The Proposed Amendment deletes the provision prohibiting the payment of wage to the full-time trade union officials, while it adds a provision providing that an employee may, in principle, engage with pay in the trade union activities under Article 24(1) of the TULRAA. At the same time, the Proposed Amendment prohibits the payment of wage to the employee under the time-off system for the hours exceeding the limited exemption for the time-off system under Article 24(2) and (4) of the TULRAA. This ban is further elaborated by specifying that any provisions allowing for such payment of wages under the collective agreement or employer’s consent for such wages would be invalid.
The payment of wage to the full-time labor union officials would be prohibited under the existing law and constitutes an unlawful labor practice in principle. However, the Proposed Amendment would provide that the act of payment of wage to the employee under the time-off system for any hours exceeding the exception would constitute an unlawful labor practice.
4. Bargaining in good faith and no discrimination in bargaining with separate units
The Proposed Amendment provides that the employer shall bargain in good faith with all the trade unions requesting bargaining and shall not discriminate (Article 29-2(2) of the TULRAA, which is newly added).

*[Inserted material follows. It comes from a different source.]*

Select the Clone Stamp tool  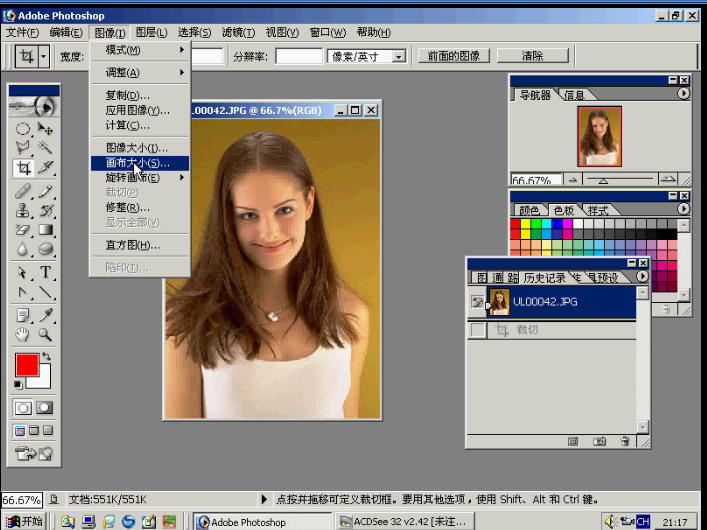[23, 210]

5. Supporting basis for unifying bargaining units at the place of business
The existing law regulates the separation of the bargaining unit without addressing the unification of the bargaining unit. The Proposed Amendment would provide for the labor relations committee to be able to decide whether to separate the bargaining unit or to unify the separate bargaining units upon petition from the parties of the labor relations where it would be deemed necessary upon considering the working conditions at the single business or place of business (Article 29-3(2) of the TULRAA, as amended).
6. Extension on term of validity of collective agreement
The existing law stipulates that no collective agreement shall have a term of validity exceeding two years. The Proposed Amendment extends the maximum term to three years; provided that, the maximum term for the collective agreement entered into prior to the effective date of the Proposed Amendment shall remain two years (Article 32(1) of the TULRAA, as amended). Therefore, the collective agreement which would be entered into on or after the effective date would become valid for three years.
7. Ban on industrial action excluding the employer’s occupation and interfering with business operation
The Proposed Amendment stipulates a ban on industrial actions excluding the employer’s occupation and interfering with the business operation. This Proposed Amendment effectively adopts the existing legal principle based on a case precedent which prohibited occupancy in an entire and exclusive manner (see Supreme Court Decision 2007Do5204 dated December 28, 2007) into the statutory law.
8. Calculation method for voting on support for industrial action
The Proposed Amendment clarifies that determining the number of the union members when voting on support for industrial action shall be limited to the union members who are the current employees (Article 41(1) of the TULRAA, as amended).